The Bradys obviously irked my mom, and I'm sure she resented my devotion
to them. I can imagine Carol Brady cocking her head understandingly to
one side, pleading to my mother from beyond the blue glow of the television:
"Please don't hate us because we're functional."
It's true that no family can be Brady Bunch-perfect, and real-life
problems are not solved in tidy half-hour episodes. And sure, I acknowledge
that The Brady Bunch was occasionally far-fetched and silly. Even
Robert Reed, who played the Brady patriarch, was known to object so emphatically
to the absurdity of certain episodes that he'd allegedly stalk off the
set.

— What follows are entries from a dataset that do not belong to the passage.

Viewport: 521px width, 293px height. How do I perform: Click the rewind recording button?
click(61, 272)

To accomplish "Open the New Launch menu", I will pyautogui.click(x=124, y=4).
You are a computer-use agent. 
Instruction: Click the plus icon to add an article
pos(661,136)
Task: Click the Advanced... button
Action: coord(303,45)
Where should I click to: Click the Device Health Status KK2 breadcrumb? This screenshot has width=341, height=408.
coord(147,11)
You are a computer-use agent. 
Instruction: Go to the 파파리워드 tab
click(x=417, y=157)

But was the show all that worthy of my mother's ire? What's so terrible
about The Brady Bunch? More specifically, what's wrong with being
happy and well adjusted? Does the fact that the Bradys were a carefully
scripted, make-believe family necessarily mean they had it wrong?
I have to wonder if society scoffs at the ideal of the Bradys because
collectively, we're so accepting of dysfunction in the home. Some of us
were taught that a harmonious nuclear family is a fairy tale. I think
that's a tragically sad and cynical point of view.

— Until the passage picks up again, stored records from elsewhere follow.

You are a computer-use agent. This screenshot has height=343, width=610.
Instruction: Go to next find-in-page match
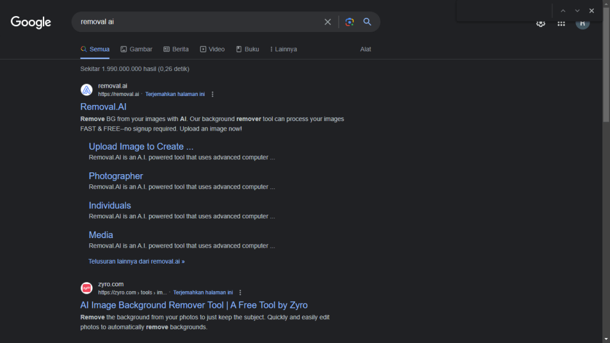pyautogui.click(x=577, y=11)
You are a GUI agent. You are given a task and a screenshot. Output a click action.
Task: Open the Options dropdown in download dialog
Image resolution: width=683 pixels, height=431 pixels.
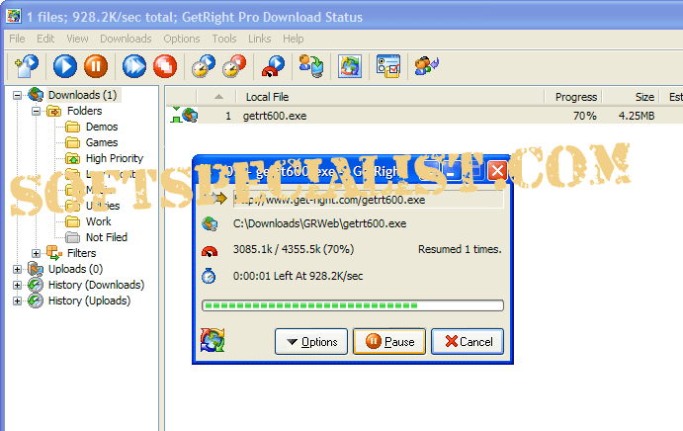(310, 342)
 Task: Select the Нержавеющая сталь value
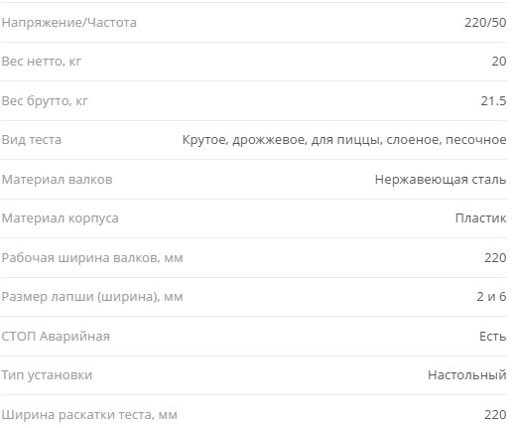click(x=441, y=180)
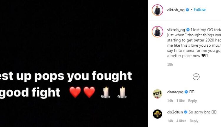Click verified badge beside header viktoh_og username
Viewport: 221px width, 127px height.
click(187, 10)
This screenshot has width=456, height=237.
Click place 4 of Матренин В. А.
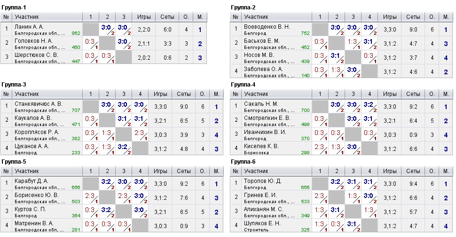(216, 226)
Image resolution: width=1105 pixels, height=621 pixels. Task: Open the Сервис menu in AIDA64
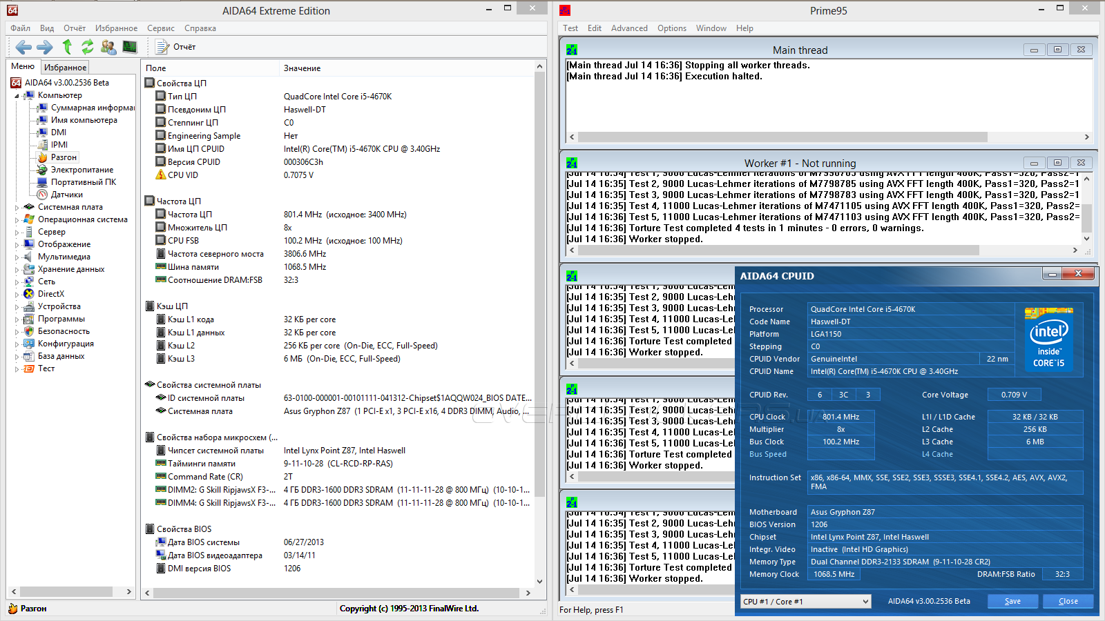click(x=160, y=28)
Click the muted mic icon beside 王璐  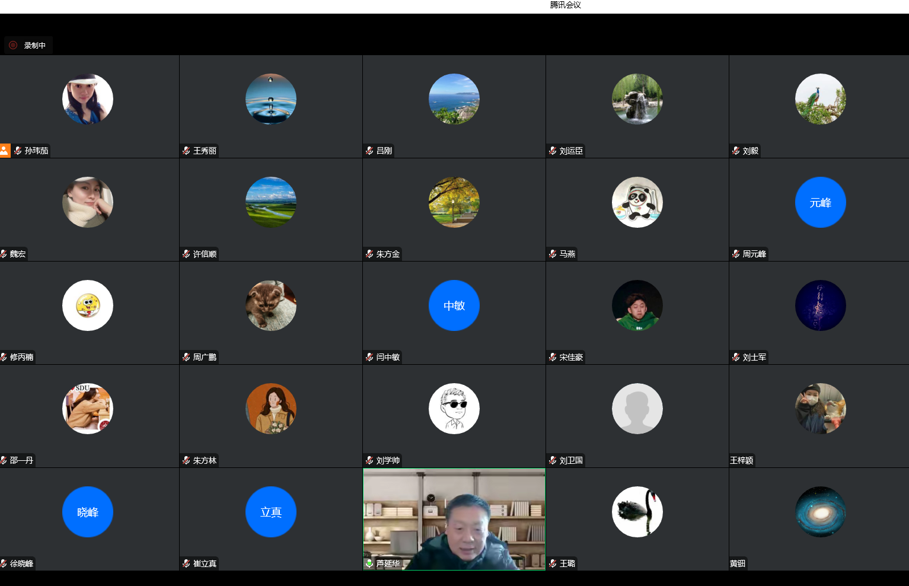553,563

Can negative ninnies like my mother, who raise their families in dark,
sneering realms of impossibility, be taught to embrace the possible? I
was made to feel naïve and foolhardy for believing in The Brady
Bunch. But when I look at the abundant flow of love and respect in
my adult life, I know I'm no fool. A healthy dose of self-generated idealism
has served me well. I refuse to accept that contentment has necessary
limits. I refuse to foster chaos under my own roof. I reject the yammering
of miserable people who criticize healthier examples of living -- whether
real, or as imagined by Sherwood Schwartz.

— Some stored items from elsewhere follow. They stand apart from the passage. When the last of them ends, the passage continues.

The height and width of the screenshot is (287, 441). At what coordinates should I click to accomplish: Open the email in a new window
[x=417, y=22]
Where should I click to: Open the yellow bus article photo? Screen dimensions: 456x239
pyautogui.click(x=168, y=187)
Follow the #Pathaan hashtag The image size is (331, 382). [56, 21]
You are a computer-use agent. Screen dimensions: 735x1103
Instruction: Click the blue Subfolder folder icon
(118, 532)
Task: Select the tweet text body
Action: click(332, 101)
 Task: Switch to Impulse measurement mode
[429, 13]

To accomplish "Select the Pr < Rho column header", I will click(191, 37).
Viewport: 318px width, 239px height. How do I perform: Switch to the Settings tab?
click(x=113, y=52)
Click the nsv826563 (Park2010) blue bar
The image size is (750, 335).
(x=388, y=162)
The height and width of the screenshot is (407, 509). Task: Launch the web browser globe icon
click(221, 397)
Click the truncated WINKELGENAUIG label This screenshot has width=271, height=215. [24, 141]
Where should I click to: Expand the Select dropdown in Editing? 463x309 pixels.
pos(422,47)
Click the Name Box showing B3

Maybe they should look to Molly Weber, the quiet, mousy classmate Marcia
Brady took under her wing. Molly didn't believe in anything more for herself
than a drab and dateless life, but Marcia showered Molly in that endless
Brady optimism. And Marcia didn't mislead Molly -- oh, no. Molly learned
that her life could be just as charmed as a Brady's, but she would have
to do the work. Molly willingly went through the rigors of balancing books
on her head, snagging her hair on curlers and hiking her skirts above
the knee. She came to believe in a unique set of possibilities for herself,
and worked towards them. Before the semester drew to a close, Molly had
become a hot ticket -- a '70s teen dream.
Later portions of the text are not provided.